The Traditional Japanese Paper Streamers
Shide (紙垂) refers to traditional Japanese paper streamers that are used in various ceremonial and religious events. These streamers are often attached to the shimenawa or the sacred ropes used to cordon off holy spaces, such as shrines, temples, and sacred trees. Shide has been an essential part of Japanese culture for centuries, and its history and significance are worth exploring.
History of Shide
The use of paper streamers in Japan dates back to the 8th century. The practice was brought to Japan from China, where it was known as shide. Initially, shide was made of white paper, and it was used to purify spaces and ward off evil spirits. However, over time, the practice evolved, and different colors and designs were introduced.
During the Heian period (794-1185), shide was used in the Shinto religion. Shinto is an indigenous religion in Japan, and it involves the worship of various kami or deities. Shide was used to mark sacred spaces and objects, such as shrines and sacred trees. In the Edo period (1603-1868), shide became more colorful and elaborate, with different shapes and sizes being introduced.
Cultural Significance of Shide
Shide is an essential part of Japanese culture, and it has several cultural significances, including:
- Symbol of Purity: Shide is a symbol of purity and is used to purify spaces and objects. The white color of the paper streamers represents purity and is associated with the Shinto religion.
- Protection Against Evil Spirits: Shide is also believed to offer protection against evil spirits. The paper streamers are hung on sacred ropes or objects to ward off evil spirits.
- Symbol of Celebration: Shide is also used in celebrations, such as festivals and weddings. During festivals, shide is used to decorate shrines and other sacred spaces. In weddings, shide is used to decorate the wedding venue and is believed to bring good luck to the couple.
- Tradition: Shide is also a symbol of tradition and is an essential part of Japanese culture. The practice of using shide has been passed down from generation to generation, and it continues to be an essential part of Japanese culture.
How Shide Paper Streamers are Made
Shide paper streamers are made using washi, which is traditional Japanese paper made from the bark of the mulberry tree. The paper is first cut into long, thin strips and then folded in a zigzag pattern. The folded paper is then attached to a string or rope, and the ends are trimmed to create the desired shape.
The traditional shide has a triangular shape, but there are other shapes, such as diamond and round, that have been introduced over time. The paper streamers are then dyed in various colors using natural dyes, such as indigo and safflower.
How Shide Paper Streamers are Used Today
Shide paper streamers continue to be used in various religious and cultural events in Japan. Some of the ways in which shide is used today include:
- In Shrines and Temples
Shide is still used in shrines and temples to mark sacred spaces and objects. The paper streamers are often hung on sacred ropes or trees and are believed to offer protection against evil spirits.
Shide is also used in festivals, such as the Gion Matsuri festival in Kyoto. During the festival, shide is hung on the yamaboko floats, which are used to parade the streets of Kyoto.
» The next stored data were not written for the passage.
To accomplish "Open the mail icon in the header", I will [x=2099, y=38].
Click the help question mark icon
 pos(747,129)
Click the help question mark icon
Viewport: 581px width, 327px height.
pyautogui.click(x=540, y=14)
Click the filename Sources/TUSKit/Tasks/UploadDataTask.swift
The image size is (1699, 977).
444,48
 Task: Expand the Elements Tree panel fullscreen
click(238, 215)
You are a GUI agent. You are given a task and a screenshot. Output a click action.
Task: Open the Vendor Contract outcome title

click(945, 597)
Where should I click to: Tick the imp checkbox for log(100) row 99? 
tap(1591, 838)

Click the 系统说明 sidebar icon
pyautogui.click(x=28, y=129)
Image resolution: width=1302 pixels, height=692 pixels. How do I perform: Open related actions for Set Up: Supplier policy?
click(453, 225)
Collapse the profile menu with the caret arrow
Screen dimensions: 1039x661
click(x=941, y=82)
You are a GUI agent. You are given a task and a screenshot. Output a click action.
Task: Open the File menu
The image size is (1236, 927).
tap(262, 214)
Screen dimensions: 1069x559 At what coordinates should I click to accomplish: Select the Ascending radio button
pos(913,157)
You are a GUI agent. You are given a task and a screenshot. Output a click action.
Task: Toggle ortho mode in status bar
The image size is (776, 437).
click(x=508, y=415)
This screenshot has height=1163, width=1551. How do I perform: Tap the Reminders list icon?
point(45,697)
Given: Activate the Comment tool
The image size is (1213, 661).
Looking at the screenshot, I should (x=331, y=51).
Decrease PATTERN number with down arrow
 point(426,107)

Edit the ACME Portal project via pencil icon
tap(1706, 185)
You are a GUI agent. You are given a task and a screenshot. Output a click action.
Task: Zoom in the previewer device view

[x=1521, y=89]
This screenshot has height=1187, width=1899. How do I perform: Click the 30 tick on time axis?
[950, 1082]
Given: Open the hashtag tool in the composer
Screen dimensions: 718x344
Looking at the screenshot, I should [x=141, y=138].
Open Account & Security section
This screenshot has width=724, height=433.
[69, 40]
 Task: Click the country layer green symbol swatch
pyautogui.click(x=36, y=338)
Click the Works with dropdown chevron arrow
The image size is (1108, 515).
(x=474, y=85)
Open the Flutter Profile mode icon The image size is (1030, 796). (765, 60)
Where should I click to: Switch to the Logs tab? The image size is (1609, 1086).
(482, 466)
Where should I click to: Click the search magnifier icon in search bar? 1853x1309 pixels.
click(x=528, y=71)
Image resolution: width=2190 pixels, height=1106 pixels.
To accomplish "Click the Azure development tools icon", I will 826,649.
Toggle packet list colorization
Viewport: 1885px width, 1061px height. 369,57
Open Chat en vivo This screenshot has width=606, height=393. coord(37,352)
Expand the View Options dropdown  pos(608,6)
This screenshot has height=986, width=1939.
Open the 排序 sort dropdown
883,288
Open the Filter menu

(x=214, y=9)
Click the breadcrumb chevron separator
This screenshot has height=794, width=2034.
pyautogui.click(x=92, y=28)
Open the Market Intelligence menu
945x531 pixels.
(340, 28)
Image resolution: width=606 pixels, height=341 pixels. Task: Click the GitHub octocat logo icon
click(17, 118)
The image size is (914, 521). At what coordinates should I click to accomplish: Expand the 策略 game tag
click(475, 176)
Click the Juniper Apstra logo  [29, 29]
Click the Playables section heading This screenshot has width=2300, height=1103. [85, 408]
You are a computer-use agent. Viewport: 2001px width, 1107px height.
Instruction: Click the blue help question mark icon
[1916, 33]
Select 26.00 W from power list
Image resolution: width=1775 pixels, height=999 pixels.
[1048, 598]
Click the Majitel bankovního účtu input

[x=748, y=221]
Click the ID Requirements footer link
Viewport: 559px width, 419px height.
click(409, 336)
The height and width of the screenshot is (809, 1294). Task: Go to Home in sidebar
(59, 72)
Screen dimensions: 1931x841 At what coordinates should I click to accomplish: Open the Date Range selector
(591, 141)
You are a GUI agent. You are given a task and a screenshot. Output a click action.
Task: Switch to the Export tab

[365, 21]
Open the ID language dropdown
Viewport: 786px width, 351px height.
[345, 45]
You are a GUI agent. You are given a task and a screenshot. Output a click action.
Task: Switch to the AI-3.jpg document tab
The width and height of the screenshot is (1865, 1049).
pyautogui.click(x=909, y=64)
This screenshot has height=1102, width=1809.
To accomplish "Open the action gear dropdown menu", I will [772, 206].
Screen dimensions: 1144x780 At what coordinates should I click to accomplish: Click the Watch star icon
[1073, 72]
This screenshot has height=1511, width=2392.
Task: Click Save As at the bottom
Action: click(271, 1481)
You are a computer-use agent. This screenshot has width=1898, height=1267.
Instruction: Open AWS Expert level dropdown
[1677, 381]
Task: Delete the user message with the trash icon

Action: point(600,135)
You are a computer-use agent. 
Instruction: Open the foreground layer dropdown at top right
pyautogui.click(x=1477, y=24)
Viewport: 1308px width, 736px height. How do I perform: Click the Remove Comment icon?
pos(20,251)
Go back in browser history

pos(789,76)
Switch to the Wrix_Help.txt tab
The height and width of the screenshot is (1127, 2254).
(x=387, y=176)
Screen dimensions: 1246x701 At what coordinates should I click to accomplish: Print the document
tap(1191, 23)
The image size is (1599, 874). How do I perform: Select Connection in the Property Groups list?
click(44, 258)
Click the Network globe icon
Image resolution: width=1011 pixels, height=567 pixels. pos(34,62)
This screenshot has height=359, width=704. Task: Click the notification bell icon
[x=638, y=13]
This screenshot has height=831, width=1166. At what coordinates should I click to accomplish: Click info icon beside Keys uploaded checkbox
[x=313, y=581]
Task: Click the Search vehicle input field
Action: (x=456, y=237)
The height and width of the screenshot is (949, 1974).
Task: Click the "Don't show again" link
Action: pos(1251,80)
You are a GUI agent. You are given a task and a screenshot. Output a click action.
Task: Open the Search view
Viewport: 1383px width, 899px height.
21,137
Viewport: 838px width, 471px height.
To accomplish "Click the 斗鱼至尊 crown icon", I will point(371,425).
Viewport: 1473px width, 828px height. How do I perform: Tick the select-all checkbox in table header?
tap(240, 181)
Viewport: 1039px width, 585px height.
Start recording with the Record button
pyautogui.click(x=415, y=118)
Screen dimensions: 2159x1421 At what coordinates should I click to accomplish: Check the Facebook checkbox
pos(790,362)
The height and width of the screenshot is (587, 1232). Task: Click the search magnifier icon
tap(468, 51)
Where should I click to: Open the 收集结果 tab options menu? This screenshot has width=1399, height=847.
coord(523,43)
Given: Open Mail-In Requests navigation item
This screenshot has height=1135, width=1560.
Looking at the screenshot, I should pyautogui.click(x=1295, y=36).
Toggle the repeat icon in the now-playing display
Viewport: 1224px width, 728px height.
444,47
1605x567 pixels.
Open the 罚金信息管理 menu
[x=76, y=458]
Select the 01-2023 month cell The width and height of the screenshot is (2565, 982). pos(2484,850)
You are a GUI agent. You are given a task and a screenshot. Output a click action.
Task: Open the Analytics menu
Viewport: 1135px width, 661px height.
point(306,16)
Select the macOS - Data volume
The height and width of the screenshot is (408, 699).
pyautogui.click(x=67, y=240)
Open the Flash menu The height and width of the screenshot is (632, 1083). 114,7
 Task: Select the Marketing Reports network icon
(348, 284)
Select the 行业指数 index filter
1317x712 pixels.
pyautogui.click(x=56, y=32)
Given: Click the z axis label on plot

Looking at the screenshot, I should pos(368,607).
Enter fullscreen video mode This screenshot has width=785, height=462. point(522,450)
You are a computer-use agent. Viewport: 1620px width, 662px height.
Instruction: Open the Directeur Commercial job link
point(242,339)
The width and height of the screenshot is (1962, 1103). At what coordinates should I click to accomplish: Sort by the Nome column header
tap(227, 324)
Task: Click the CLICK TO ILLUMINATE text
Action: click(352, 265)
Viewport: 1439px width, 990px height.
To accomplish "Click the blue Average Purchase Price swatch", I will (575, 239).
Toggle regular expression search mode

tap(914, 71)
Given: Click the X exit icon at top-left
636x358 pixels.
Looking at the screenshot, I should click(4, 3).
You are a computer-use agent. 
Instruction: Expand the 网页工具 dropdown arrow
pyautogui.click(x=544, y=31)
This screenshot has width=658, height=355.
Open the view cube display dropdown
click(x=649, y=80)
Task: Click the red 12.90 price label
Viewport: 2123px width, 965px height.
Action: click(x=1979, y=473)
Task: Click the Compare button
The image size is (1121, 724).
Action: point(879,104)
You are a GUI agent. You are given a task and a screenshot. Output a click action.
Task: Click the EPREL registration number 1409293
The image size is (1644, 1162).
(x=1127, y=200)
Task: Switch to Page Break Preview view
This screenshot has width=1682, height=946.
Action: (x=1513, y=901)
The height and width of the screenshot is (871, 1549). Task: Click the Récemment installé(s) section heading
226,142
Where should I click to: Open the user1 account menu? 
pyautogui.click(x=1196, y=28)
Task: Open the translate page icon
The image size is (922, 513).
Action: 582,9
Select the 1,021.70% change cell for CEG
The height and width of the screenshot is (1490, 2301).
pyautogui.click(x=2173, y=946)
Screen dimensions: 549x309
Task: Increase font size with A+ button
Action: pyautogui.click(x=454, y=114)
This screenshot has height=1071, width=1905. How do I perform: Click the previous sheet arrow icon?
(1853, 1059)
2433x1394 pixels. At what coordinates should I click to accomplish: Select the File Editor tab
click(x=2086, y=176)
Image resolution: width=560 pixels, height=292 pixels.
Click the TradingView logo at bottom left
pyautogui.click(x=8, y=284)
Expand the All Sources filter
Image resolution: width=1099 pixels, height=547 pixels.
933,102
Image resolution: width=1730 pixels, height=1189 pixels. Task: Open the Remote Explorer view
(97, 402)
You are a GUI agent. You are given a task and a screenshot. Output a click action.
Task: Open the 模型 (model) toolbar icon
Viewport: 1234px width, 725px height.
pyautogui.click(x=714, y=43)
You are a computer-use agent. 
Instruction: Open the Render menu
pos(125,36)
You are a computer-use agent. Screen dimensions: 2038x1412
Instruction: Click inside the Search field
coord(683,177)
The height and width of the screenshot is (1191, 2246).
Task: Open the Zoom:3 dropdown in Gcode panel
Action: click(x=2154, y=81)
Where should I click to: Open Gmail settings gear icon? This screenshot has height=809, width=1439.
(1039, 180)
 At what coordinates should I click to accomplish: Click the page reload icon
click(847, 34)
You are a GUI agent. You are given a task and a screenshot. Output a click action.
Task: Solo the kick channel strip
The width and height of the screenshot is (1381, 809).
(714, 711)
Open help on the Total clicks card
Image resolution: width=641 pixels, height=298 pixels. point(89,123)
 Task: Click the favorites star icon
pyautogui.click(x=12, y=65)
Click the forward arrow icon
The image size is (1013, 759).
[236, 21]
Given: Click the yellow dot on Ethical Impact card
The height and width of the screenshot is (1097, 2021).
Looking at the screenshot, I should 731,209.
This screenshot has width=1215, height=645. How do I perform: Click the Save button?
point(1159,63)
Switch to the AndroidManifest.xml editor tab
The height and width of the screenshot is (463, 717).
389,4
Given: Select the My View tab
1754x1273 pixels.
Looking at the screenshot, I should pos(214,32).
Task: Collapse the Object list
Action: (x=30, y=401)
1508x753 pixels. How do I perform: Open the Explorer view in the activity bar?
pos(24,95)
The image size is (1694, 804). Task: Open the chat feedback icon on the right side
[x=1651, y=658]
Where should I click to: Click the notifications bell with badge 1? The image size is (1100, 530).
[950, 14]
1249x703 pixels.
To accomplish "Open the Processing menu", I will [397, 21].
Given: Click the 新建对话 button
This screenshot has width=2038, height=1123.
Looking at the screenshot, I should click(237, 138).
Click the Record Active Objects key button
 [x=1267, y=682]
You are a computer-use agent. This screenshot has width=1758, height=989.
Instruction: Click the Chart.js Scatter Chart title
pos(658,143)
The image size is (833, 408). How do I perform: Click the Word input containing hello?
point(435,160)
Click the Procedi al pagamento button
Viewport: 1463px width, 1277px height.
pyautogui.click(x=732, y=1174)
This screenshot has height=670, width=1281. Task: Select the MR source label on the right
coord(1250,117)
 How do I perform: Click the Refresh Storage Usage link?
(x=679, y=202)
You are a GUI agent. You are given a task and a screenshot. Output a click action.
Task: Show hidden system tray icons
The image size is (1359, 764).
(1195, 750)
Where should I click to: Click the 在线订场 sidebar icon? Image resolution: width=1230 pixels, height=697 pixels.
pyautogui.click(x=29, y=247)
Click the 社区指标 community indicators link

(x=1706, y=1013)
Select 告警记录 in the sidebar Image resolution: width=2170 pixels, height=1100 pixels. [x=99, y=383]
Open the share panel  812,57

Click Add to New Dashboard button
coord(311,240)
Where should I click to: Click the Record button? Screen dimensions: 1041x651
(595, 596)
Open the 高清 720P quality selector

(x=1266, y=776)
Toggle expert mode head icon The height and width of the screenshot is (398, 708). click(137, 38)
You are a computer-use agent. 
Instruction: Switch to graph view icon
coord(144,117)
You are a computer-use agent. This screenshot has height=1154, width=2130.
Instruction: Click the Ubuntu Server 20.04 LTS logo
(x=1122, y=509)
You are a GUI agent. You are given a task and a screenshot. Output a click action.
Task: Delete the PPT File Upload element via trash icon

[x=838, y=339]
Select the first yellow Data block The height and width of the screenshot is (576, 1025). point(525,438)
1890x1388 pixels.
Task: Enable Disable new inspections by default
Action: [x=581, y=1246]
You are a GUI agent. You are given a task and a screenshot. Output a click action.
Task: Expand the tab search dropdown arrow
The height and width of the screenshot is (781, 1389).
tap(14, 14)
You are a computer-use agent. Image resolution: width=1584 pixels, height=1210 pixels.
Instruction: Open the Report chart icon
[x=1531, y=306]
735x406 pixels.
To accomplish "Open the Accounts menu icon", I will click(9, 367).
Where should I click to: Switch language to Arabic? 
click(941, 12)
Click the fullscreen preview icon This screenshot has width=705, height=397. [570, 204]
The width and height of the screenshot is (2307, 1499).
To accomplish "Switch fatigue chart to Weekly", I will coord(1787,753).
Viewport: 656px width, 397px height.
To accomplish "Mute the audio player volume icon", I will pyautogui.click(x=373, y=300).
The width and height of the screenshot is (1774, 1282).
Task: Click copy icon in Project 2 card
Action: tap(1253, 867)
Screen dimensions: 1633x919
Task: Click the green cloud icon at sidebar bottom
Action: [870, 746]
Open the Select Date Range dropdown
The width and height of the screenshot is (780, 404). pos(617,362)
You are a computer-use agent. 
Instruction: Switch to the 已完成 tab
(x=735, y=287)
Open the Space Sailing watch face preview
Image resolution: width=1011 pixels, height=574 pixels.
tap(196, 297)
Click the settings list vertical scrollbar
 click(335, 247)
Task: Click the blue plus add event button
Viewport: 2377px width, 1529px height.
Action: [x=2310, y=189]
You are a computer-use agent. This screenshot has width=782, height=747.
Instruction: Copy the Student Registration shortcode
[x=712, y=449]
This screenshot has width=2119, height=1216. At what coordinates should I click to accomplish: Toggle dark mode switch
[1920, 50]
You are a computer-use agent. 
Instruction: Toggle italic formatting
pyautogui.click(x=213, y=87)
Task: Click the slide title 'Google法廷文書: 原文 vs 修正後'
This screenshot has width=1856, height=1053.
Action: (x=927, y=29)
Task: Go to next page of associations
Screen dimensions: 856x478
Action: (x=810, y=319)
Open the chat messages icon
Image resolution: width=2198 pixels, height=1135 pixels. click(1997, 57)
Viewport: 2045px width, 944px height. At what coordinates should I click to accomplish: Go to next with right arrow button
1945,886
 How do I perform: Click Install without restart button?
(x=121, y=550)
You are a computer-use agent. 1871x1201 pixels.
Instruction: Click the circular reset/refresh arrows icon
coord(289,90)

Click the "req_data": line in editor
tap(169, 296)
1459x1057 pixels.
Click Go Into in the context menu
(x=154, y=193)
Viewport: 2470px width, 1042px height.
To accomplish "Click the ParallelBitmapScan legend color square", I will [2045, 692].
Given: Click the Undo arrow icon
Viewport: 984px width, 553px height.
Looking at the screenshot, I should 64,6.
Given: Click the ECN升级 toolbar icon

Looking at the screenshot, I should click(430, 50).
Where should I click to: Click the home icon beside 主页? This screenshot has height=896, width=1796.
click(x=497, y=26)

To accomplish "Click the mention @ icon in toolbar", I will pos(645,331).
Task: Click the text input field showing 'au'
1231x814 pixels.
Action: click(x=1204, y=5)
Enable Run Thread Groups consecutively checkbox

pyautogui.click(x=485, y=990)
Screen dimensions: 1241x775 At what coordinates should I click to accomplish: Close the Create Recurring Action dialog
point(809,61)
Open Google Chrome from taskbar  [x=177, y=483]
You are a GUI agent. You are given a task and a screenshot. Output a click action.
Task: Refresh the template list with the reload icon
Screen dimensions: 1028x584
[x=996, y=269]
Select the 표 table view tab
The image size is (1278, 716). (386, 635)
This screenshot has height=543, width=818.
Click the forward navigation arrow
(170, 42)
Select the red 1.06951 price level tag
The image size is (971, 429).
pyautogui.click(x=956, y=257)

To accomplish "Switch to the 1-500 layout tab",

Shide is also used in weddings to decorate the wedding venue. The paper streamers are hung on the wedding altar and around the wedding ceremony area, and they are believed to bring good luck to the couple.
- New Year’s Celebrations
During New Year’s celebrations, shide is used to decorate homes and businesses. The paper streamers are often hung on the front doors or gates of homes and are believed to bring good luck and fortune for the new year.
- Personal Use
Some people also use shide for personal use. For example, they may hang shide in their homes for decoration or use it to wrap gifts during special occasions.
Examples of Shide in Japanese Culture
Shide paper streamers can be found in various aspects of Japanese culture. Some notable examples include:
- The Shimenawa
The shimenawa is a sacred rope used in Shinto religion to cordon off holy spaces. Shide is often attached to the shimenawa to mark the sacred space and to offer protection against evil spirits.
- Sumo Wrestling
Sumo wrestling is a traditional Japanese sport, and shide is often used during sumo matches. The paper streamers are hung around the ring to mark the sacred space and to offer protection to the wrestlers.
- Gion Matsuri Festival
The Gion Matsuri festival is a famous festival in Kyoto, Japan. During the festival, shide is hung on the yamaboko floats, which are paraded through the streets of Kyoto.
- Meiji Shrine
The Meiji Shrine in Tokyo is one of the most famous shrines in Japan, and shide is used extensively in the shrine. The paper streamers are hung on the sacred trees and ropes to mark the sacred space and to offer protection.
Shide paper streamers have been an essential part of Japanese culture for centuries. The paper streamers are a symbol of purity, protection against evil spirits, and celebration. Shide is used in various religious and cultural events in Japan and is an important aspect of Japanese tradition. The history and cultural significance of shide are an integral part of Japanese culture, and the use of shide continues to be a vital part of Japanese society today.